霧島東神社(きりしまひがしじんじゃ)は宮崎県西諸県郡高原町蒲牟田に鎮座する。高千穂峰(たかちほのみね)の山頂に近く、古代の山岳信仰の雰囲気が感じられる。また、山岳仏教の霊場としても大事にされてきた場所である。

 

すてきな神社である。【前編】記事では、神社のあらましや、参道から本殿にかけての様子をまとめた。

 

rekishikomugae.net

 

まだまだ気になるところがたくさんある、霧島東神社には。

 

 

 

 

 

天之逆鉾

高千穂峰の山頂の天之逆鉾(あまのさかほこ)は、霧島東神社の社宝である。また、天之逆鉾の突き刺さる場所は霧島東神社の飛地境内でもある。

天之逆鉾がどういったものなのか? いつ頃からあるのか? 由緒は不明。度重なる火山噴火で記録が焼失していてるためにわからない。

イザナギノミコト(伊邪那岐命)・イザナミノミコト(伊邪那美命)の国生み神話で登場する天沼矛(あめのぬぼこ)に由来するものであるとも。ちなみにこの二柱は霧島東神社の主祭神でもある。


霧島東神社の拝殿の向かって左側に注連縄が張られている。

注連縄がかかる

拝殿横の登山口

 

ここは登山道の入口である。ただし、現在は一般には開放されていない。かつてはここから山頂を目指したのだが、一般用の登山道は別のルートが整備されている。

— 元の資料 —
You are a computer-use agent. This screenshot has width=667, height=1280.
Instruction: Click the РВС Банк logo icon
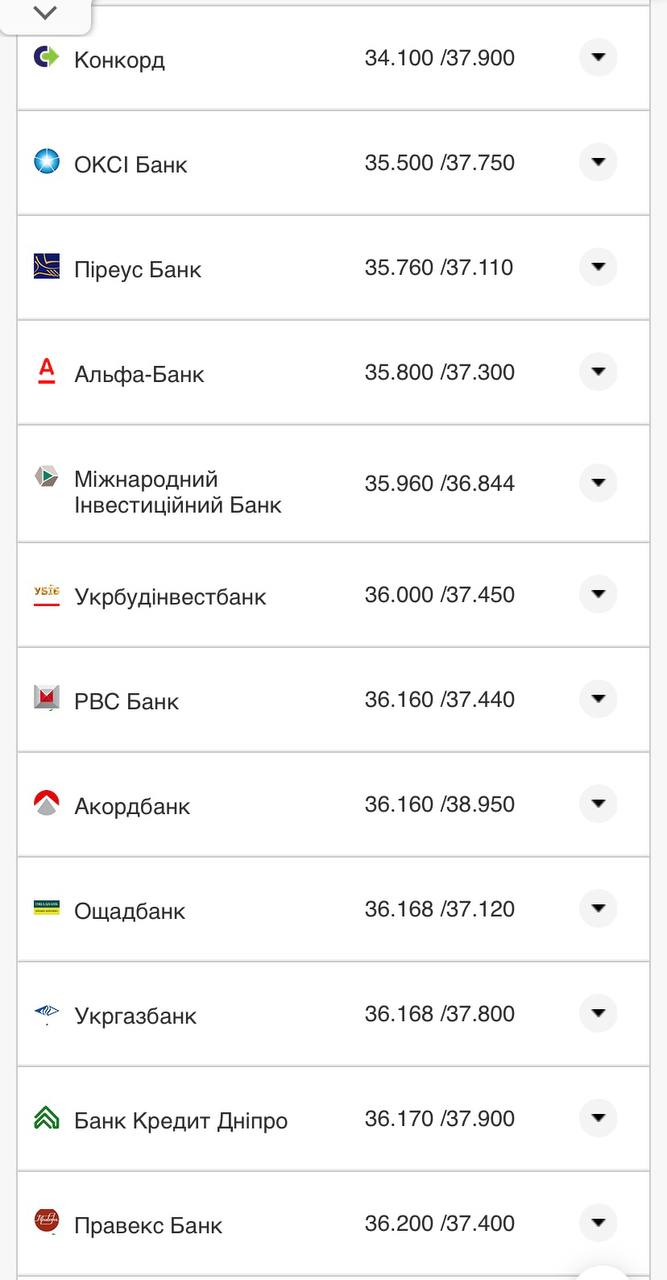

— 取り組む課題 —
A) 霧島東神社の本文にある「高千穂峰の山頂の天之逆鉾(あまのさかほこ)は、霧島東神社の社宝である。」という一文を英語に訳すこと。
B) 霧島東神社の本文を、最後の文の後から書き進めること。

— 課題ごとの解答 —
A) The Ama-no-Sakahoko on the summit of Mount Takachiho is a sacred treasure of Kirishima Higashi Shrine.

B)
こちらは「行者口」とも呼ばれている。山伏たちはここから山頂を目指したそうだ。月に一度、霧島東神社の神職が山頂の天之逆鉾を礼拝する。その際には、ここから山頂へ向かう。

 

 

坂本龍馬が引っこ抜く

天之逆鉾といえば、坂本龍馬がひっこ抜いてしまったことがよく知られている。その様子は慶応2年12月4日(1867年1月)付けの姉の乙女への手紙で記されている。手紙には絵入りで詳細に説明している。よほど楽しい体験だったようだ。

慶応2年(1866年)3月10日(旧暦)に、坂本龍馬は妻のお龍をともなって鹿児島に入る。吉井幸輔(吉井友実、よしいともざね)の誘われて霧島を旅行した。湯治などで滞在しつつ、高千穂峰に夫婦連れだって登ったのは3月29日(旧暦)のことだったようだ。


手紙から一部を抜粋する。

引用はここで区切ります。